Die Vermittlung des „Kleinen Klebebands“ von Waldburg-Wolfegg übernahmen die Münchner Kunsthändler Arnoldi-Livie für das Fürstenhaus, dem an einem Verbleib in Süddeutschland gelegen war. Über den Direktor der Augsburger Kunstsammlungen, Christof Trepesch, kam der Anstoß zum Kontakt mit dem Berliner Kupferstichkabinett, wo sich mit einem der weltweit bedeutendsten Kontingente von Zeichnungen Hans Holbeins des Älteren und vielen anderen Schätzen reichlich Anknüpfungspunkte finden. So kam es jetzt glücklich zu einem gemeinschaftlichen Abschluss: Mit Hilfe der federführenden Kulturstiftung der Länder gehört der „Kleine Klebeband“ jetzt zu knapp der Hälfte dem Berliner Kupferstichkabinett, zu rund einem Viertel den Kunstsammlungen Augsburg, rund einem weiteren Viertel der Ernst von Siemens Kunststiftung und zu knapp fünf Prozent dem Freistaat Bayern.
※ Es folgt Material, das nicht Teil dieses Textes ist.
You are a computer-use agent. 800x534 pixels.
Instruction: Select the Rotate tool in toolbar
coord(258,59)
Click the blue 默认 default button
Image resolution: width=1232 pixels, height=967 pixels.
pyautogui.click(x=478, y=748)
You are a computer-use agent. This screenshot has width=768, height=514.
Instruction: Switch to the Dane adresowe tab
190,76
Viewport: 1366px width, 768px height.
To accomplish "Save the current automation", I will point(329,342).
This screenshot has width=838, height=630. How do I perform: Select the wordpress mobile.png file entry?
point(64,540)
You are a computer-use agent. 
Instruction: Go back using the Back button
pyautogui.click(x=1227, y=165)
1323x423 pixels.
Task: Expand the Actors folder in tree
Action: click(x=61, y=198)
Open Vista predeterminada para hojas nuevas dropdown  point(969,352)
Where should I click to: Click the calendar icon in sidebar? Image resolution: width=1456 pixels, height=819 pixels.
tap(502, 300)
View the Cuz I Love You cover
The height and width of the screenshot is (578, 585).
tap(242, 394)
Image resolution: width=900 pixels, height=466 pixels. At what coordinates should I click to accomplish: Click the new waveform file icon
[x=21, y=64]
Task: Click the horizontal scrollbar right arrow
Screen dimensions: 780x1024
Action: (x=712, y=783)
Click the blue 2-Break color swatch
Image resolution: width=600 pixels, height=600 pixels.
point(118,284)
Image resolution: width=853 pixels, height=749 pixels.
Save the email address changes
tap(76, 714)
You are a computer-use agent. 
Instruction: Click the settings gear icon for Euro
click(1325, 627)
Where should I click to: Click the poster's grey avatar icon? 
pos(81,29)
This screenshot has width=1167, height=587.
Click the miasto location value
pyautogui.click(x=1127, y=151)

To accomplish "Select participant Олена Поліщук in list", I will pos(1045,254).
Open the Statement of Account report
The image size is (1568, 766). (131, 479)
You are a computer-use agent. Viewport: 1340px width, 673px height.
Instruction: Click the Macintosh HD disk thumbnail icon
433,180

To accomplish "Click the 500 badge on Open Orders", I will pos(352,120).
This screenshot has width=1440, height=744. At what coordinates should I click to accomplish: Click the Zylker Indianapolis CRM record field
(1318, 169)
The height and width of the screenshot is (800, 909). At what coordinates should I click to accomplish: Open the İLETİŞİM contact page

Dauerhafter Standort wird Berlin sein. Entscheidungen über die Restaurierung, die Erforschung und die Ausleihe für Ausstellungen werden gemeinsam getroffen. Dazu wird auch gehören, ob der Band zusammenbleibt oder ob die Blätter aus restauratorischen Gründen dauerhaft aus dem Album herausgenommen werden. Schon weil sie so lichtempfindlich sind, unterliegt das Ausleihen einzelner Zeichnungen strengsten Bestimmungen.